(Problem to work on):
Starting with the line that contains "Open the Twitter Web App source link" and going on through the end of the listing, rewrite those lines with "screenshot" replaced by "image" and everything else unchanged. Leave the pictures out of your answer.

Collected data:

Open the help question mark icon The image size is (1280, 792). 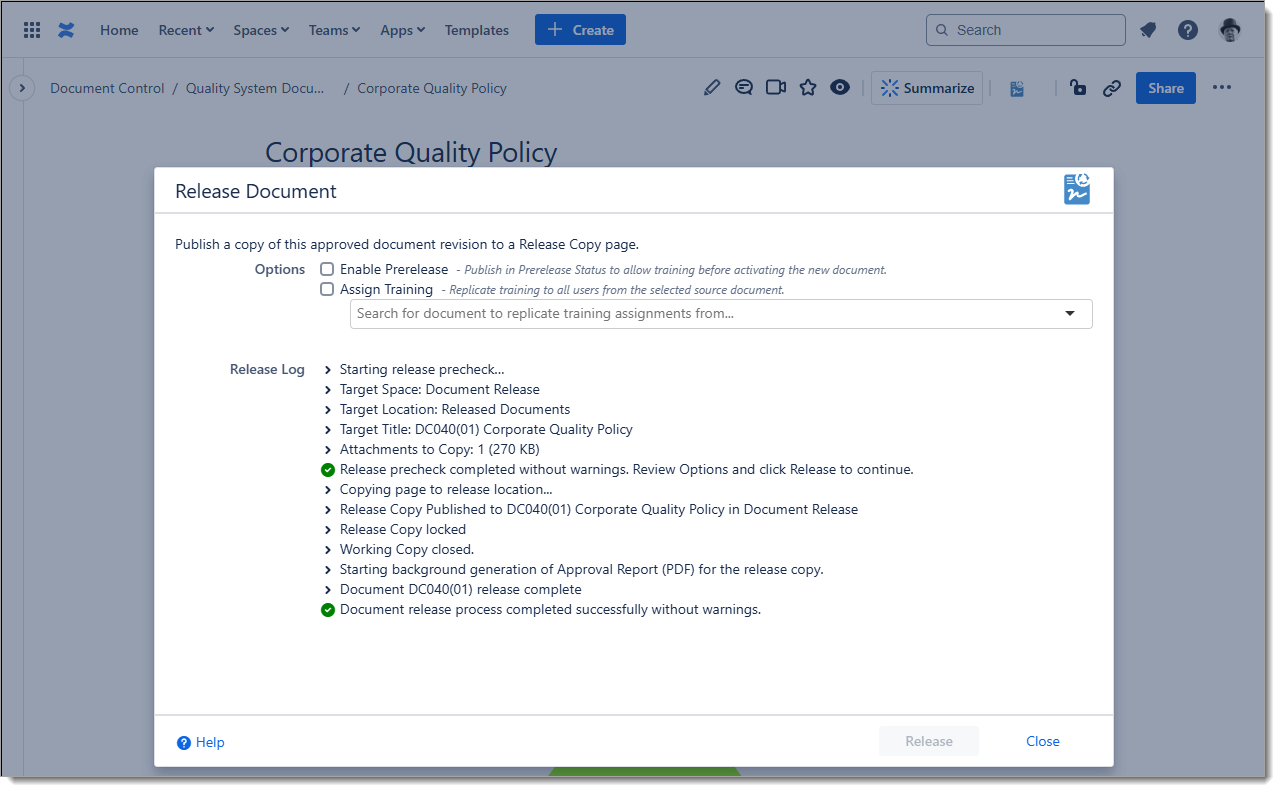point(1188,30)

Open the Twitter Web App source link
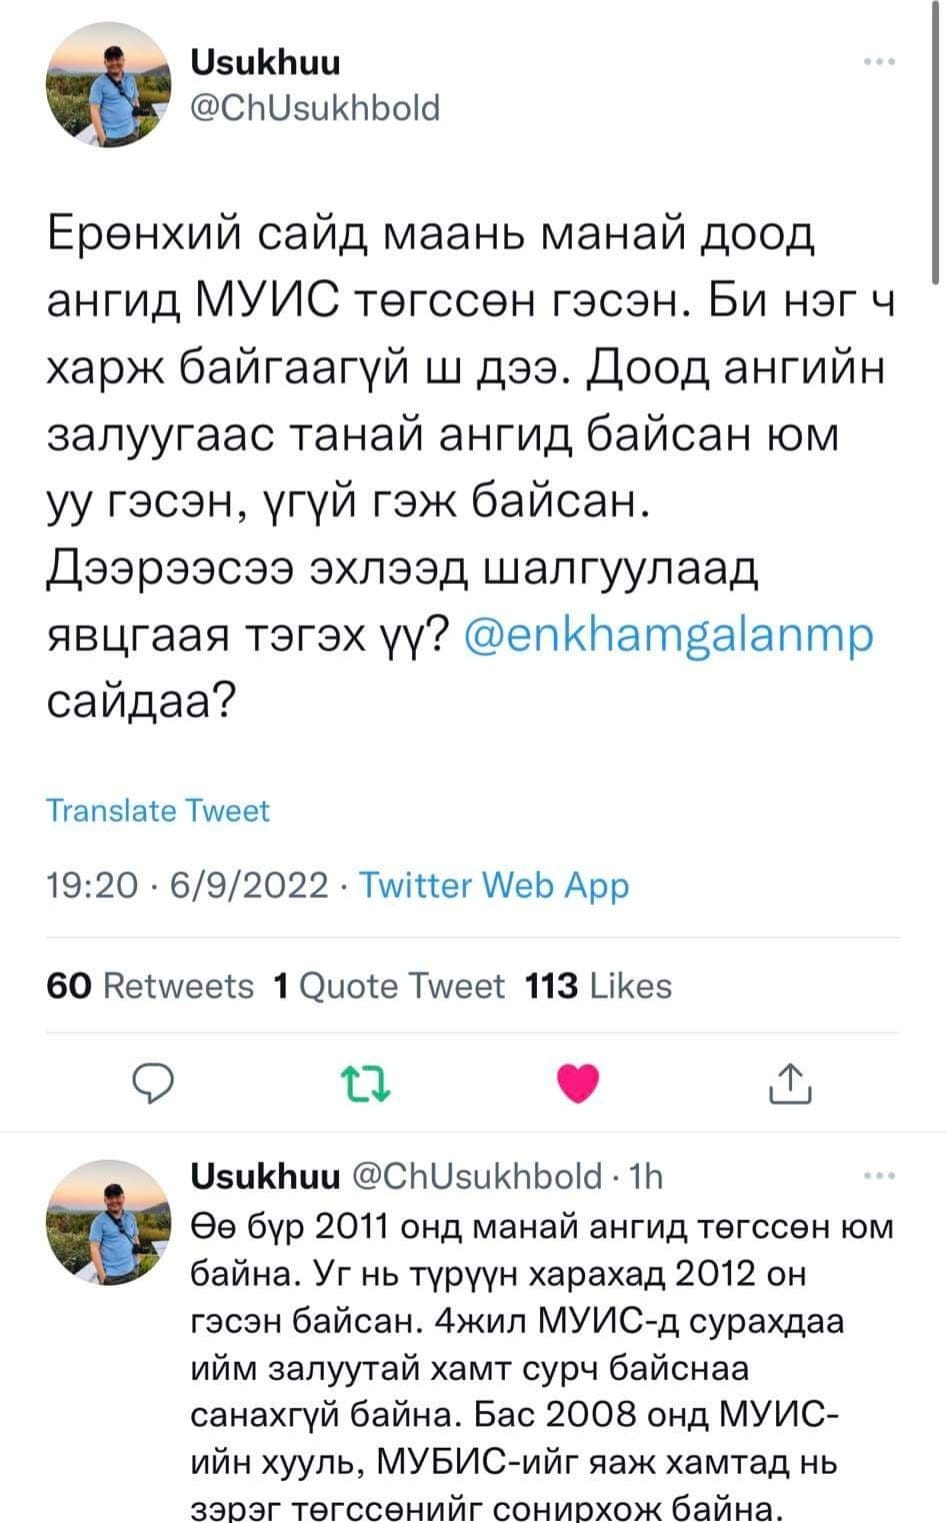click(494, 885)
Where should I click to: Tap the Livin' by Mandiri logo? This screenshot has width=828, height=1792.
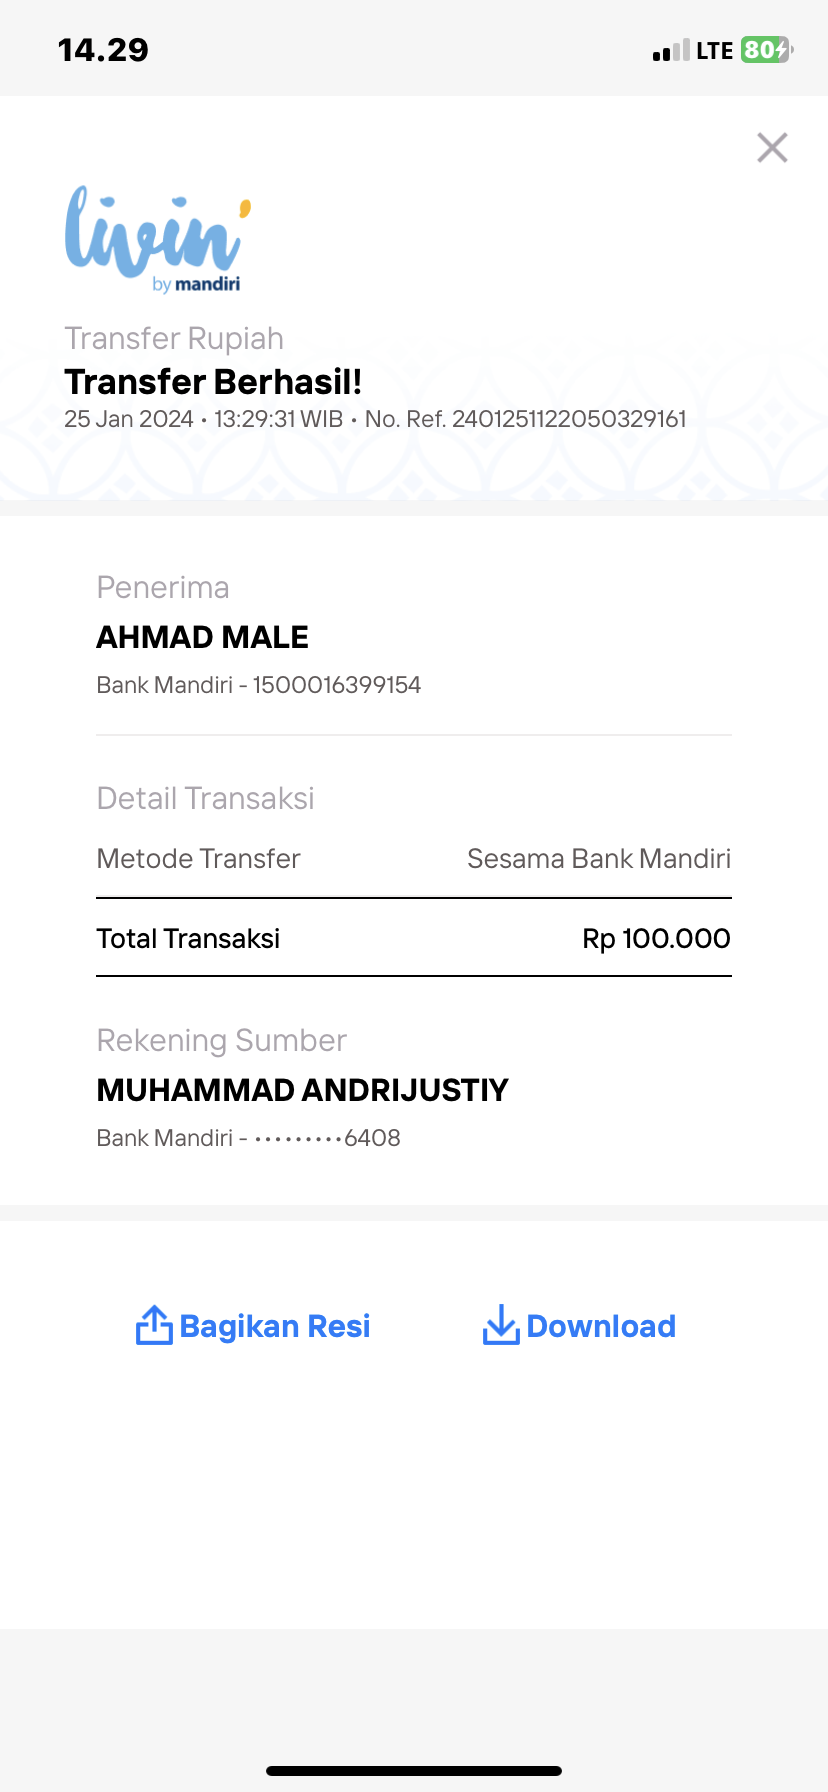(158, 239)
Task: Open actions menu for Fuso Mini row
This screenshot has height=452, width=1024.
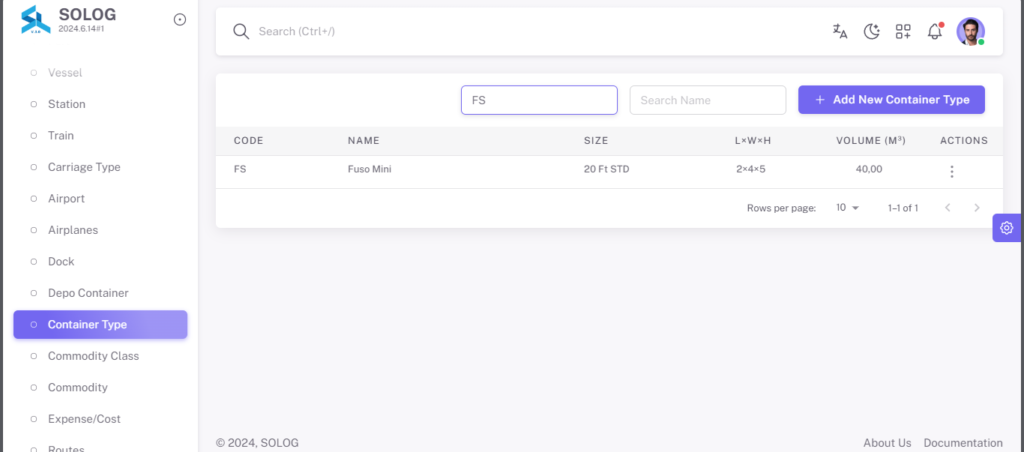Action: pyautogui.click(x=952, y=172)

(Task answer):
Open the Twitter Web App source link
click(494, 885)
Where should I click to: Tap the Livin' by Mandiri logo? This image has width=828, height=1792.
(158, 239)
Task: Open actions menu for Fuso Mini row
This image has height=452, width=1024.
Action: pyautogui.click(x=952, y=172)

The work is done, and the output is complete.